- Lefamulin was noninferior to moxifloxacin in treating community-acquired bacterial pneumonia (CABP), regardless of patient risk.
Why this matters
- If FDA-approved, lefamulin will offer a new class of antibiotic monotherapy for CABP.
- Pooled analysis of results from 2 prospective, double-blind, double-dummy, phase 3 studies randomly assigning patients to 3 days intravenous lefamulin vs moxifloxacin (Lefamulin Evaluation Against Pneumonia [LEAP] 1) or 5 days oral lefamulin (+2 days sham) vs 7 days moxifloxacin (LEAP 2).

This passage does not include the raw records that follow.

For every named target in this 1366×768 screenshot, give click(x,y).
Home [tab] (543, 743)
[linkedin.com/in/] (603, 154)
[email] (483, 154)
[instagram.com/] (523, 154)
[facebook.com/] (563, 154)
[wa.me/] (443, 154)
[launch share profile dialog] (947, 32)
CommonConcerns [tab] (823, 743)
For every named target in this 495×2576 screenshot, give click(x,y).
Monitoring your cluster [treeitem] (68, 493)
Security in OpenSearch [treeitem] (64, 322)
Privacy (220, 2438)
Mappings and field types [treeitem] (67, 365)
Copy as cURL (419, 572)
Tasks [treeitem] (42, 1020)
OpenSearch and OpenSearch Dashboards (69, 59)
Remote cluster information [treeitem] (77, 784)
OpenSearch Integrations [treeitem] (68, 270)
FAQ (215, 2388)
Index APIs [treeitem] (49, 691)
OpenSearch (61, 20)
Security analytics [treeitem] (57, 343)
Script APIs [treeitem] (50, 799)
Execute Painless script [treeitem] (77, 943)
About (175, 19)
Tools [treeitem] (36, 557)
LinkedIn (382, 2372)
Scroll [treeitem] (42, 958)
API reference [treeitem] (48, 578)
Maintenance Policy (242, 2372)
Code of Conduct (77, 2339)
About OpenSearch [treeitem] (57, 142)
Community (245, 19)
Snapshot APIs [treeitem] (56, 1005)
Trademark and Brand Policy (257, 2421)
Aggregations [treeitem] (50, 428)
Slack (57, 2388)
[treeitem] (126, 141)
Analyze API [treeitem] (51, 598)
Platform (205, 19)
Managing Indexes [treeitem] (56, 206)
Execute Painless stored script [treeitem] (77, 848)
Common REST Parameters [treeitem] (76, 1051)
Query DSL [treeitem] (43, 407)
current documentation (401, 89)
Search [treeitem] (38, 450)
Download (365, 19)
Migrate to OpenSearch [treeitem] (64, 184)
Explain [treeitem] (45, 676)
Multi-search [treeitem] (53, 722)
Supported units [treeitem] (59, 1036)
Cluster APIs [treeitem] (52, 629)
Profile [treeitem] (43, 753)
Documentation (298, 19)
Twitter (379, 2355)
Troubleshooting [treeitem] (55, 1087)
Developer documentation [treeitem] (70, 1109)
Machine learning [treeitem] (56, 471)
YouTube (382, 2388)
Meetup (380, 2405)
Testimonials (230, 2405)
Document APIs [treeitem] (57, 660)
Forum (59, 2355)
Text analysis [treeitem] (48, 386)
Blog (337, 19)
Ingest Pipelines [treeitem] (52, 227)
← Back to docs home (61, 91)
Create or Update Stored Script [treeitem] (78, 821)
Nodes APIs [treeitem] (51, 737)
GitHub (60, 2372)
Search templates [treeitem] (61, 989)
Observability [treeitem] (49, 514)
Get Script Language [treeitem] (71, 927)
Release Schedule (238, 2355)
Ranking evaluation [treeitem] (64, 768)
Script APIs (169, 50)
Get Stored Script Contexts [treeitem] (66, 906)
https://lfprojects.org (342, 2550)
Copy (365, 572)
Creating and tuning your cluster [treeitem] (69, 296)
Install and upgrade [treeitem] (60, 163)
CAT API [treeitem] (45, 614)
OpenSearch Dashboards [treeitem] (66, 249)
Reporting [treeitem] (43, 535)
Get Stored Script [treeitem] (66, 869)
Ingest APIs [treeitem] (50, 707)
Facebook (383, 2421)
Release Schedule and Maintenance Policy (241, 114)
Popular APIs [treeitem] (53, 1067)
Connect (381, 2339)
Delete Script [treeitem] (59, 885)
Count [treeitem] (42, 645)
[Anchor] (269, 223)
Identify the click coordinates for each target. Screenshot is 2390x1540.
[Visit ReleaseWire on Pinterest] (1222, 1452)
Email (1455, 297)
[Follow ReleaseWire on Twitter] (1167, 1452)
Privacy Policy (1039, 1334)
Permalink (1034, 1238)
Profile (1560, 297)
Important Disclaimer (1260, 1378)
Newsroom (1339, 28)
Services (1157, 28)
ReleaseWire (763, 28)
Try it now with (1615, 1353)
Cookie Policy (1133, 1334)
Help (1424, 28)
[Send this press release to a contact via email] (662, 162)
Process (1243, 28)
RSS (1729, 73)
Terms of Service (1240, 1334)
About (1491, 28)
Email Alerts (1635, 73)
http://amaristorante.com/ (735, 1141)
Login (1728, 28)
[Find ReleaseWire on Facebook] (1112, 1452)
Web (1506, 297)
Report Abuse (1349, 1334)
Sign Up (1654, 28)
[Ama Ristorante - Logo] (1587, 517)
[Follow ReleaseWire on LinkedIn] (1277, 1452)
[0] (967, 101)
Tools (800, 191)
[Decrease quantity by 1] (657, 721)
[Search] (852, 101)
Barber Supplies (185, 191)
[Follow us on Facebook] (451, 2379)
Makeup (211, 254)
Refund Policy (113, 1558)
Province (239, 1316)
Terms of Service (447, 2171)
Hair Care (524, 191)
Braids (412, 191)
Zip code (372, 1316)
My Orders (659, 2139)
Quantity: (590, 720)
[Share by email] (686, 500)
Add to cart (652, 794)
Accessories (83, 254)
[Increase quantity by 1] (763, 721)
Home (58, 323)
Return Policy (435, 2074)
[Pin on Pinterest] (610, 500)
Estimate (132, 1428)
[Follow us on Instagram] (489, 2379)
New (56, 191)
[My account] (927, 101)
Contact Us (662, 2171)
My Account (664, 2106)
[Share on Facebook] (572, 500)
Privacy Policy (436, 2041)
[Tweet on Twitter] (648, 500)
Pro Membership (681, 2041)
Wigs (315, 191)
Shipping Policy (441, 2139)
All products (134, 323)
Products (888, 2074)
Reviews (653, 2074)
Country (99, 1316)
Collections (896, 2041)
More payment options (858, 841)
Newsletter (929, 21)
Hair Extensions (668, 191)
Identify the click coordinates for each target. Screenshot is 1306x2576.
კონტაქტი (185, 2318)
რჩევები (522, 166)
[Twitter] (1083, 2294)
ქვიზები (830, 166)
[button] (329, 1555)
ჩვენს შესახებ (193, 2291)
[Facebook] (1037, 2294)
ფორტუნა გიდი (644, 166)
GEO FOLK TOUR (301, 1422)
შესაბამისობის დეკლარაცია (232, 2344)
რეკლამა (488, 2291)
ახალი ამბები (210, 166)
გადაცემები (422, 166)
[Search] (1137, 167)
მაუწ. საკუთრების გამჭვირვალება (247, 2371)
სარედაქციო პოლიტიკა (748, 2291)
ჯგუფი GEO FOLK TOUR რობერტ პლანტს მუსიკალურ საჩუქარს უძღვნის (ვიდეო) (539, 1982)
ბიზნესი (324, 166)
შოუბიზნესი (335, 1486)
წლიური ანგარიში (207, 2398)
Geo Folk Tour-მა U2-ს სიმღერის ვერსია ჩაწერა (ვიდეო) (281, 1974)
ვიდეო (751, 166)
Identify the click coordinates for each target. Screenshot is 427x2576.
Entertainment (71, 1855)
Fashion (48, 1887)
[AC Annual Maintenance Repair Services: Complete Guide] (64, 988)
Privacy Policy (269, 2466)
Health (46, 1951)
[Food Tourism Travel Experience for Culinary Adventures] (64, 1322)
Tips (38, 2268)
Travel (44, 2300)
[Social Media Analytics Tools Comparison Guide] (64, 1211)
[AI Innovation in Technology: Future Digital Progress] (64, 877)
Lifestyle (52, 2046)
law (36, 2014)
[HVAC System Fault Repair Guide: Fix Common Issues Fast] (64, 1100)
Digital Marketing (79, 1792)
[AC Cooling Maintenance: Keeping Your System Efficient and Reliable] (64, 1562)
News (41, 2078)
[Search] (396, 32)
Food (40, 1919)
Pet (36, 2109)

- Primary endpoint was early clinical response (ECR) at 96 +/− 24 hours after first dose of study drug in intention-to-treat population.
- Patients in lefamulin (646) and moxifloxacin (643) groups had similar demographics and were predominantly male (55.6%) and white (79%).
- ECR rates in lefamulin (89.3%) and moxifloxacin (90.5%) demonstrated noninferiority across all Pneumonia Outcomes Research Team-defined severities of CABP (pooled rate difference, −1.1 [95% CI −4.4 to 2.2]).
- Treatment-emergent adverse event (TEAE) rates were similar in lefamulin vs moxifloxacin groups (34.9% vs 30.4%).
- The lefamulin group had slightly more serious (5.6% vs 5.0%) and fatal (1.7% vs 1.2%) TEAEs, more infusion site reactions (7.0% vs 2.6%), and more gastrointestinal TEAEs (diarrhea, nausea, and vomiting most common).
- Results may not be generalizable to all demographics.